[Start of Attachment]

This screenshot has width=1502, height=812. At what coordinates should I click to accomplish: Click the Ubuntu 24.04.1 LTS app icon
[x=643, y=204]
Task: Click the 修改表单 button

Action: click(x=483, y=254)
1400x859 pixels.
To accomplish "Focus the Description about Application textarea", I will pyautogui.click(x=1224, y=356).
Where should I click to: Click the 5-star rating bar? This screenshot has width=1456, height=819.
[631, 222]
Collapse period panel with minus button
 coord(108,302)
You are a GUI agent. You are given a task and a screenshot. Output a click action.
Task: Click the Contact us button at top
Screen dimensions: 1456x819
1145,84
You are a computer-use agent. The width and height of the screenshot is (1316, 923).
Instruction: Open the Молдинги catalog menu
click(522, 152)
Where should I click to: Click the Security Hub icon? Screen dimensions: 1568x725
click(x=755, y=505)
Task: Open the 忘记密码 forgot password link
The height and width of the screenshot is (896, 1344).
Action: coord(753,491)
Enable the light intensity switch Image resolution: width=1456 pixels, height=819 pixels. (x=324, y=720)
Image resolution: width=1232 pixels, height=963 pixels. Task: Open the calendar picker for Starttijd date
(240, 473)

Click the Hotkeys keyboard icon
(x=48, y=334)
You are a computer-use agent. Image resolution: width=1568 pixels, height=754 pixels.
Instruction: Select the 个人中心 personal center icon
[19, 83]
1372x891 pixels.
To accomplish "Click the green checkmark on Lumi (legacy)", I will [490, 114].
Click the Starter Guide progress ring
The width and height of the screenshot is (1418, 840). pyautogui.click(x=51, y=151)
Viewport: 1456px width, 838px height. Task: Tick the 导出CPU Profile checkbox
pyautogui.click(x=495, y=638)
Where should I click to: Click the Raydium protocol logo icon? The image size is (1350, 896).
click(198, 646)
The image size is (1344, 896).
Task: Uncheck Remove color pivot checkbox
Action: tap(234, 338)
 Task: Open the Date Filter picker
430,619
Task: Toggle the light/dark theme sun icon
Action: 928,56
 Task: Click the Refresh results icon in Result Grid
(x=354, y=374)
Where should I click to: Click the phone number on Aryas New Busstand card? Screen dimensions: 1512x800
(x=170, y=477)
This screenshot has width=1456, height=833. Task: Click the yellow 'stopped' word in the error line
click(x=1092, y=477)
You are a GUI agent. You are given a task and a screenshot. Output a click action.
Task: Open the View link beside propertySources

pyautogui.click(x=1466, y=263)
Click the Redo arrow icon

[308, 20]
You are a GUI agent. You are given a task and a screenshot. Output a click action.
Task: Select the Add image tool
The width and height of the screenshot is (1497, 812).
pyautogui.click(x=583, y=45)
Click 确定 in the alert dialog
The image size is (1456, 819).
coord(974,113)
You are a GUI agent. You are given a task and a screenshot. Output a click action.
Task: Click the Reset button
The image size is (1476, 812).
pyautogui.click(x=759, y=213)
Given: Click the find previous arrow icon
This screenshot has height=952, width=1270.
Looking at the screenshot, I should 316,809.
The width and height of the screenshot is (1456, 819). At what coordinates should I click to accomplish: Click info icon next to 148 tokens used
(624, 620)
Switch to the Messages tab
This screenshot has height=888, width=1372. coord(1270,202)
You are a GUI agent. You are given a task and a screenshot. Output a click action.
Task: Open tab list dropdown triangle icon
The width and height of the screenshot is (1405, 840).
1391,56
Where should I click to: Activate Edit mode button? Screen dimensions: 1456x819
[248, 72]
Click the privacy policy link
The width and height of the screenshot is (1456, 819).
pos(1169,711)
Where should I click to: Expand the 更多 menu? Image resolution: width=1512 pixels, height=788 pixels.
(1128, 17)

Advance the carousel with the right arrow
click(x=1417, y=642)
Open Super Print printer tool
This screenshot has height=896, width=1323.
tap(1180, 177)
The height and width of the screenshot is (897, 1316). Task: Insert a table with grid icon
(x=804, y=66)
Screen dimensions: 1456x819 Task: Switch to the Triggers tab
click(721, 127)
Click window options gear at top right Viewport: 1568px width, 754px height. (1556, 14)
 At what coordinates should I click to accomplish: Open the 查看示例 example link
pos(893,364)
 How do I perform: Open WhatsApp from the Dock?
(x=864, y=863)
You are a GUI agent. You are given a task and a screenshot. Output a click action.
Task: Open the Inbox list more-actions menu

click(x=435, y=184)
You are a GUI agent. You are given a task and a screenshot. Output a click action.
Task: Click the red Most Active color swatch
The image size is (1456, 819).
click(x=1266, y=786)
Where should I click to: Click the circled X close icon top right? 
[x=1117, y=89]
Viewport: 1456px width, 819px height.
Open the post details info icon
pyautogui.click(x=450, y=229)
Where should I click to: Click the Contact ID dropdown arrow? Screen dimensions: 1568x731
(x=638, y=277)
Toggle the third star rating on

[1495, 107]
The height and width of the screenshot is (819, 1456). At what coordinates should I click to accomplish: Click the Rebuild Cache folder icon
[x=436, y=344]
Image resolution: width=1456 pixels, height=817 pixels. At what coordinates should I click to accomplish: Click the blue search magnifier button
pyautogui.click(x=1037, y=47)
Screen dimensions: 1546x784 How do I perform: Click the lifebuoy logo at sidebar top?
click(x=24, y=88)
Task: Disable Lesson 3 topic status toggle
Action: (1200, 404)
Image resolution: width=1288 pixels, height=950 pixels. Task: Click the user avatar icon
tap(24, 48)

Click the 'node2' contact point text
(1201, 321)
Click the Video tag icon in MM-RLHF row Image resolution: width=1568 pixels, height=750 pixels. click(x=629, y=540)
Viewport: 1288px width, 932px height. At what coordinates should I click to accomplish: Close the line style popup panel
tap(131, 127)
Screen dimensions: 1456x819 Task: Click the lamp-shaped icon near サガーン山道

[End of Attachment]

EXERCISE AIM >> Look through the entries above; copy every line holding the string "will".

FINISHED EXERCISE >>
To accomplish "Focus the Description about Application textarea", I will pyautogui.click(x=1224, y=356).
To accomplish "Click the green checkmark on Lumi (legacy)", I will [490, 114].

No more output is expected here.